Diderot had a point, but he based it totally on Cartesian meaning of rational logistics and discursive understandings.
While he was correct in much of his assessment and most certainly freed men from superstitious and religious dogmatism,
he did not acknowledge the higher knowledge of symbolism and metaphorical writings and teachings that attempt to
point to the internal psyche of man. Nor did he understand pragmatic principles that relieves itself from the masses
false morality and uses reality as a tool for tolerance and balanced understanding of individual rights and autonomy.
Intellectualism that looses the ability of childlike naive wonder and awe can only use the reductionism of mathematical
language which eliminates creativity and inspirational dimensions of reality that can be seen in cultures with
liberal, open, diverse, relative morality – something today's Bush conservatives lack in substantial great degrees.
And yet the Bush mentality could keep it's absolutes if it were to pragmatically work towards holistic goals of
global understandings.
Alexis De Tocqueville, the French historian, recognized that in American democracy, the rule of public opinion
had the affect of removing the individual's ability of autonomous understanding and ability to hold integrity against
the pressure of nationalism and collective understandings. And it is exactly such loss of alternatives in thinking
that has influenced the American mindset to float in relativity, only to cling to fundamentals that obscure diversities
in favor of absolutist fundamentalism. Tocqueville had good reason to who despised the public almost as heartily
as they despised the Deity in that both failed to perceive beyond their limited scope of both ego-centric and ethno-centric
bound thinking into unification by autonomous means.
The Founding Fathers were all too aware of religious abuse. Hence, the separation of Church and State, thus “the
right to bear arms” and the blunt deism of Thomas Jefferson, all so to ward off the very current of thinking modern
day American conservatives are pointing to.

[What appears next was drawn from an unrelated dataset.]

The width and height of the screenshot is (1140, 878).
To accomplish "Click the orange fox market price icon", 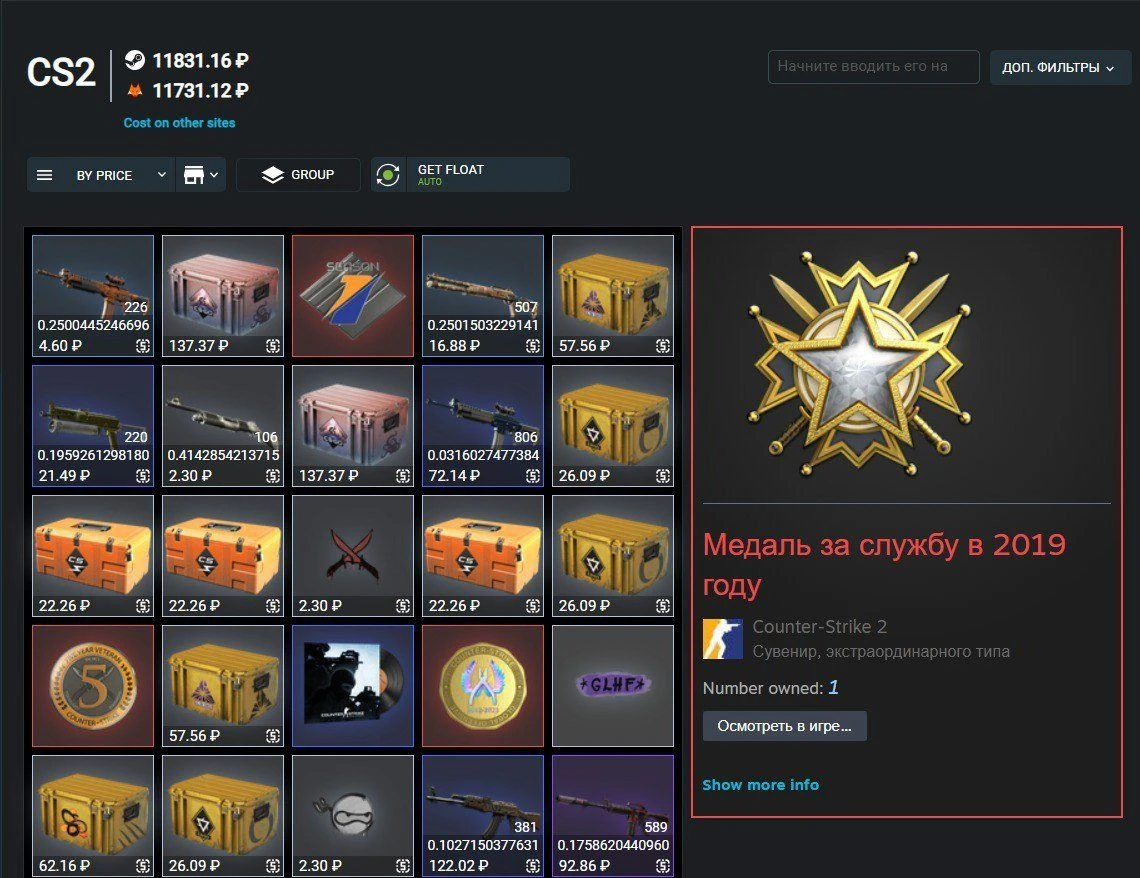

The nation's founders, as the deist, Thomas Jefferson, understood that without a Creator who created us all equally,
“unalienable rights” are no guarantee. Many monarchs, for instance, believed that they were chosen by G-d and were
superior to the common man. Ironically, so did the elitist French Enlightenment. Yet Jefferson and the founding
fathers outright rejected the monotheism that is practiced in today's evangelical Christian circles endorsed by
the Bush conservatives, a direct contradiction of what is occurring.

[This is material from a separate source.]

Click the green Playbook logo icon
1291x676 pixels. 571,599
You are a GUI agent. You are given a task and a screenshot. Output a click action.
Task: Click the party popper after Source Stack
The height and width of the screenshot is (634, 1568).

While G-d may work in strange ways. It is up to humanity to develop, grow, transform itself through holistic and
integral practices of culture, environment, and freedom. Censorship, removal of privacy, intolerance of other religious
ideas, oil revenue motivated practices for the monetary illusions of success will only act to deteriorate, segregate
nations causing further divisions, wars and bloodshed. Internally, it will reek further separation of economic
classes, with potentialities of gross proportion that can do more damage than all foreign affairs put together.
I do not fear faith, not at all. I simply do not restrain, restrict and demean my faith into one or more humanly
created conception that reduces reality to intolerant divisiveness, precisely that faith of the conservatives and
evangelical monotheists morality of bias and partisan natures.

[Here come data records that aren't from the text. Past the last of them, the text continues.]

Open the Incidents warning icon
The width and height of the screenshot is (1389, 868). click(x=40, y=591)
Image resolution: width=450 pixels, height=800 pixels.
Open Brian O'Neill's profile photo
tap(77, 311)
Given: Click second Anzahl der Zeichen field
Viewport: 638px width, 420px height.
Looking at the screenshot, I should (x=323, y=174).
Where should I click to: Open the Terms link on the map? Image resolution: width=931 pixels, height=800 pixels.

I am not an atheist. Agnostic perhaps. A take off on Voltaire: If G-d existed, you would need people who denied
His existence. This is because life is ambiguous, life is a mystery. When anyone, conservatives alike, attempt
to pigeonhole G-d, morality and ethics, life is no longer being lived, only existed and existing in stagnated waters
that will cease to flow the living waters that unify our country, our world and humanity in peaceful discoveries
of developing nature that regenerates into higher, advanced improvement and global peace.